Récit porté par la parole et l'expérience acoustique plutôt que par l'image — docs avec voix off puissante ou films où le son domine la narration.
Le cinéma vit d'images — ou bien est-ce vraiment le cas ? Quiconque travaille suffisamment longtemps sur le plateau et au montage se rend compte rapidement : certains des moments les plus forts naissent lorsque la voix porte et que l'œil suit. L'oralité signifie que la narration filmique fonctionne principalement par le mot prononcé, et non par la seule composition visuelle. Les images deviennent l'illustration d'une expérience acoustique — et non l'inverse.
Ce n'est pas un jeu théorique. En pratique, on le voit partout : un film en voix off qui porte toute sa charge émotionnelle sur la voix d'un narrateur, tandis que les images sont montées de manière plutôt associative. Un documentaire qui vit d'interviews — les prises de vue sont des fenêtres sur ce qui est dit, pas le primaire. Même dans les films narratifs, il existe des scènes qui sont presque exclusivement axées sur le dialogue : une scène à deux personnes dans une pièce, peu de mouvement, tout dépend de la qualité de la parole, du rythme, de l'intonation, du souffle.
Sur le plateau, cela a des conséquences. Si l'oralité est l'épine dorsale, il faut préparer différemment : le travail de la caméra devient plus discret, de soutien. L'accent est mis sur le décor comme contexte, et non comme spectacle visuel. Le preneur de son devient un partenaire à égalité — pas un fournisseur. Au montage, le timing compte différemment : vous ne créez pas d'abord des rythmes visuels pour ensuite y superposer l'audio, mais l'inverse. La musique devient un commentaire, pas une dominante.

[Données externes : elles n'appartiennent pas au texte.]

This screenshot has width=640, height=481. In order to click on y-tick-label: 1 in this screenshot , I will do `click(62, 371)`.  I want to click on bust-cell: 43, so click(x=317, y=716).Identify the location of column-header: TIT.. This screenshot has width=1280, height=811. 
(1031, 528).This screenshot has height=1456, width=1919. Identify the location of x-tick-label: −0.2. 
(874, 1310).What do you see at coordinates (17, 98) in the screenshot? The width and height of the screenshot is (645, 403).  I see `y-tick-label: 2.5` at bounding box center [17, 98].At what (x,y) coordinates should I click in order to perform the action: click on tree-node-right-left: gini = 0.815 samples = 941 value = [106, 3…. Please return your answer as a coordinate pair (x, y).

Pour le directeur de la photographie, cela peut être frustrant — certains plans sont littéralement statiques, car la formation de l'attention doit se faire entièrement par la voix. Mais cela fonctionne. Un monologue bien parlé sur une image silencieuse peut être plus intense émotionnellement qu'un montage avec douze coupes par minute. Les réalisateurs radio l'avaient déjà compris, et certains cinéastes l'ont consciemment adopté : ils utilisent l'oralité comme un principe esthétique, et non comme une nécessité.
La question du sound design comme équivalent visuel et le rôle de la voix off comme outil narratif y sont liés. Mais l'oralité est l'attitude fondamentale : que l'écoute prime.